§ **GOAL**:
In the eMTB advice thread, copy word for word the passage from "## lucmiranda (Jun" to "other suggestions? Thanks!".

§ **TEXT EXTRACT**:
# Advice on eMTB for Trail / All Mountain



## lucmiranda (Jun 12, 2020)

Hi there, 
I am looking to get into the eMTB arena, and will appreciate to hear thought about the bikes out there. I will basically use to ride cross country, single track, technical terrain and get a little excited on descents, but no major drops or jumps. I am looking for a bike that will be comfortable and nimble, fun and agile. Thinking about Cannondale Cujo Neo 130 or Trek Powerfly FS5, any thought on those or other suggestions? Thanks!


----------



## sopranos1342 (Jun 8, 2020)

Not sure the cost on those or your budget but I would check out the Giant Trance E+ series. Seems like good value for quality components as well as the Yamaha system.


----------



## Jack7782 (Jan 1, 2009)

sopranos1342 said:


> Not sure the cost on those or your budget but I would check out the Giant Trance E+ series. Seems like good value for quality components as well as the Yamaha system.


If you consider Yamaha, you should check out Haibike, not a "name brand" in the USA but they should be.


----------



## Flyer (Jan 25, 2004)

I would look for a relatively short wheelbase if you have carvy twisty trails and want a relatively nimble bike. Short chainstays help with that. The two that come to mind are the Santa Cruz Heckler and the Pivot Shuttle. I have the latter. It is insane fun. I have tons of steep twisty trails and carvy forested trails I ride...it is perfect. My other bike is a Yeti 4.5 which is also great on those same trails but sometimes I have to pick lines on the really rocky fast twisty downhills. I always compare the wheelbase and the chainstays, and for climbing, I prefer the mini link suspensions.


----------

§ **DATA ROWS**:
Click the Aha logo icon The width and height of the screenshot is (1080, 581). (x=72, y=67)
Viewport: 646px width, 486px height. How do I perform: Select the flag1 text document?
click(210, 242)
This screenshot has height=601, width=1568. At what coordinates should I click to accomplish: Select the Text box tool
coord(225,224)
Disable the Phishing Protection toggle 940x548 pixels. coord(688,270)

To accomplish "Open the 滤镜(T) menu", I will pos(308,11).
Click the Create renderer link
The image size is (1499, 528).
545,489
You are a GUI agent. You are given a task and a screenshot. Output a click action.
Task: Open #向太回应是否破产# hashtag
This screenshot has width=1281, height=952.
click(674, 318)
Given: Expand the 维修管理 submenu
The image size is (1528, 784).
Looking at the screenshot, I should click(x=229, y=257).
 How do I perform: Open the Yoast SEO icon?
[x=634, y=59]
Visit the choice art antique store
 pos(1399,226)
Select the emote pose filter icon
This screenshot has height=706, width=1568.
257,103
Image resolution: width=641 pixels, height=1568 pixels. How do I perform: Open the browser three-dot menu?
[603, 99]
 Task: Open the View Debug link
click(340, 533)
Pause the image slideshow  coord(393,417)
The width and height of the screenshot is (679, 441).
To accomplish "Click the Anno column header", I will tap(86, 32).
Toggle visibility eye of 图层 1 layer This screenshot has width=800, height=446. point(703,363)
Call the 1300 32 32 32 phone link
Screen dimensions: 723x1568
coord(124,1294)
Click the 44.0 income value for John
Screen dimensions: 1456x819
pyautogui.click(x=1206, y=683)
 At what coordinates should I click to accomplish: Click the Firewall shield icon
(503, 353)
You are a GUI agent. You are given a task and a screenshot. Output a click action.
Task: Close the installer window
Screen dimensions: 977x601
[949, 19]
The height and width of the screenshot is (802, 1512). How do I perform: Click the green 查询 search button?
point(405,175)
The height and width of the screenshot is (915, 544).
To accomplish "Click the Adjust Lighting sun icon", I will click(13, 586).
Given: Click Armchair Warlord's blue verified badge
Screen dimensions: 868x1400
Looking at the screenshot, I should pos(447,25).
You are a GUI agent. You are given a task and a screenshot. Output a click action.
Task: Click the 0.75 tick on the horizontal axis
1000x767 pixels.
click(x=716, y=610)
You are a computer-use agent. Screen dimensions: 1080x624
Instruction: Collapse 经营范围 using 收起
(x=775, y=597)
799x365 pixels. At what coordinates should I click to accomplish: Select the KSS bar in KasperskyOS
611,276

§ **WRITTEN ANSWER**:
## lucmiranda (Jun 12, 2020)

Hi there, 
I am looking to get into the eMTB arena, and will appreciate to hear thought about the bikes out there. I will basically use to ride cross country, single track, technical terrain and get a little excited on descents, but no major drops or jumps. I am looking for a bike that will be comfortable and nimble, fun and agile. Thinking about Cannondale Cujo Neo 130 or Trek Powerfly FS5, any thought on those or other suggestions? Thanks!